Ordre logique et ordre historique.
… Le procès de connaissance, avons-nous dit, est la reproduction, dans les conditions spécifiques de la pensée, de procès de la nature et de la pratique. En soulignant …ce que tous ces procès ont de commun, ne réduit-on pas l'évocation de ces "conditions spécifiques de la pensée" à une simple clause de style, n'efface-t-on pas la différence affirmée par Marx entre le concret réel et le concret pensé? Sinon, en quoi consiste leur différence spécifique? Pour répondre à cette question, il faut examiner de plus près les rapports entre l'ordre logique des concepts dans l'exposé et l'ordre historique des choses dans leur développement. Non seulement il n'y a pas coïncidence pure et simple entre ces deux ordres, mais à certains égards ils sont à l'opposé l'un de l'autre. (Cf. Cap., III, 1, 223 et 322; HI, 3, 196 et 207-8) D'abord parce que, à la différence de l'ordre historique des choses, qui va sans cesse d'un tout concret à un autre tout concret, l'ordre logique des concepts se dédouble en deux mouvements de la pensée; celui qui va du concret à ses déterminations abstraites, à travers la méthode d'investigation de la connaissance, et celui qui revient des déterminations abstraites au concret, à travers la méthode d'exposition de ses résultats. Or dans le premier mouvement la pensée, qui doit détecter derrière les choses et leur représentation d'entendement les rapports et procès essentiels, refait à l'envers le mouvement réel. «La réflexion sur les formes de la vie sociale et, par conséquent, leur analyse scientifique, suit une route complètement opposée au mouvement réel. Elle commence, après coup, avec des données déjà tout établies, avec les résultats du développement. » (E.Ph., 139; Cap., l, l, 87) Par exemple, partant des fluctuations des prix des marchandises, observables empiriquement sur le marché, elle remonte au rapport de valeur, de travail, qui leur est sous-jacent, et qui, dans le développement réel des échanges, a précédé le passage à ses formes monétaires.

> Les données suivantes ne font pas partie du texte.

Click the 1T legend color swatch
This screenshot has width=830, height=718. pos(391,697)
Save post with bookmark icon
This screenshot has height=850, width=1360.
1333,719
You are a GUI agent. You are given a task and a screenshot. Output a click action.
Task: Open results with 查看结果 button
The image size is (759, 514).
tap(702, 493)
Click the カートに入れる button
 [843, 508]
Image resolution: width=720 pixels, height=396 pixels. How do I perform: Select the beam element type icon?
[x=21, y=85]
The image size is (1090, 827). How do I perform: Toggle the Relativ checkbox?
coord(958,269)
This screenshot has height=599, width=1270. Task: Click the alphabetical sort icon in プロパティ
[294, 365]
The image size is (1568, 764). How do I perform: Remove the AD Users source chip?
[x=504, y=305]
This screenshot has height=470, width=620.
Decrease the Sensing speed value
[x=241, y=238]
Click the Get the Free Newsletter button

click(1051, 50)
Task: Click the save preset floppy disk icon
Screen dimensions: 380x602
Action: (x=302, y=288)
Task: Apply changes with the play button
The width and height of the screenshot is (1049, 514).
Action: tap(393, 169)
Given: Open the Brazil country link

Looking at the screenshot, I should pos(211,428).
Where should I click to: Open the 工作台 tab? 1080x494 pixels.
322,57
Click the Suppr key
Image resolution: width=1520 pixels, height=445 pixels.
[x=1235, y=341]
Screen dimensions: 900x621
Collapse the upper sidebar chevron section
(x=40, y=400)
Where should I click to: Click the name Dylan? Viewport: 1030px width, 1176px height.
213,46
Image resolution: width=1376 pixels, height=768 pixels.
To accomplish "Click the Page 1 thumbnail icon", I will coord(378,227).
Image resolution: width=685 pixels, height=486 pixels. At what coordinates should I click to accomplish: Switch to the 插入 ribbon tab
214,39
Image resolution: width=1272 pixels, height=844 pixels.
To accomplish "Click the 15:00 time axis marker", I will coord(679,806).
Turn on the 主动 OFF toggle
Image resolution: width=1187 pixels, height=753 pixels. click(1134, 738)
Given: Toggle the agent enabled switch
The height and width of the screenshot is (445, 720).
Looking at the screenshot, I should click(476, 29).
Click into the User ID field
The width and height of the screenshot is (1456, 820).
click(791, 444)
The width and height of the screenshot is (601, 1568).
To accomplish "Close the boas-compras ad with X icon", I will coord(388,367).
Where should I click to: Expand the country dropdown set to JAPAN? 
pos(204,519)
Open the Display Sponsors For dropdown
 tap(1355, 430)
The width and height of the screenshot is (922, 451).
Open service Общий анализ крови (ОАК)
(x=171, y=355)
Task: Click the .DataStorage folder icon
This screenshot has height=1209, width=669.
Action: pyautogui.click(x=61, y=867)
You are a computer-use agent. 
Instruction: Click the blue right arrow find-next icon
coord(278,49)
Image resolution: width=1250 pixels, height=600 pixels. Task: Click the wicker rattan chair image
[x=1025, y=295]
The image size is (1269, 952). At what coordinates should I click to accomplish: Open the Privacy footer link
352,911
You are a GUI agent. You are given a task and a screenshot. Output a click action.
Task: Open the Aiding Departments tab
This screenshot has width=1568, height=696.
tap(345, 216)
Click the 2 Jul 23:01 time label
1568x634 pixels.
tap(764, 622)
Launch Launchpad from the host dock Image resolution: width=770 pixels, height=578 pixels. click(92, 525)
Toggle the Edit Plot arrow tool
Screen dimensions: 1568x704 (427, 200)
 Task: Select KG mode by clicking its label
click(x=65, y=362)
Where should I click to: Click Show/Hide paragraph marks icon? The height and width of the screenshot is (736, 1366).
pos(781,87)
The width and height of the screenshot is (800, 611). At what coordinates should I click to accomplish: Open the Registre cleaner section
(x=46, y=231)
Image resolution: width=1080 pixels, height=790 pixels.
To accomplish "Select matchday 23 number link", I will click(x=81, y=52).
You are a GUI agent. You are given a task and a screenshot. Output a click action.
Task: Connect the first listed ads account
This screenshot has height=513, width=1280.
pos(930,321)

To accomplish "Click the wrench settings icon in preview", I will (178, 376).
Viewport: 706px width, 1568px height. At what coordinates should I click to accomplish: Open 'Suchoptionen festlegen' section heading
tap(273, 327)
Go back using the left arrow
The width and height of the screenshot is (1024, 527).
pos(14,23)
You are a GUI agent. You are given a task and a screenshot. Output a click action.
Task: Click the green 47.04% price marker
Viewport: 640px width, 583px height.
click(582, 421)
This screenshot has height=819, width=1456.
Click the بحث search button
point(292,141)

De plus, lorsque la pensée tente en sens inverse de reproduire mentalement le concret à partir de l'abstrait, elle ne retrouve pas pour autant le mouvement historique réel, dans la mesure où « l'abstraction la plus simple, que l'économie politique moderne place au premier rang » - comme la valeur, le travail en général - «n'apparaît pourtant sous cette forme abstraite comme vérité pratique qu'en tant que catégorie de la société la plus moderne ». (E.Ph., 108 ; C.e., 170) Le point de départ de l'exposé logique est donc en fait non un point de départ réel mais un point d'arrivée historique. De plus encore, la cohérence logique de l'exposé implique que les catégories, par exemple économiques, soient présentées non pas «dans l'ordre où elles ont été historiquement déterminantes », mais au contraire selon l'ordre des « relations qui existent entre elles dans la société bourgeoise moderne, et il est précisément à l'inverse de ce qui semble être leur ordre naturel ou correspondre à leur ordre de succession au cours de l'évolution historique ». (E.Ph., 112; C.C., 173) Ainsi, dans l'histoire économique réelle, le capital commercial a précédé le capital industriel, mais dans l'exposé logique c'est l'analyse du second, forme plus développée et devenue dominante, qui fournit la clef pour comprendre le premier.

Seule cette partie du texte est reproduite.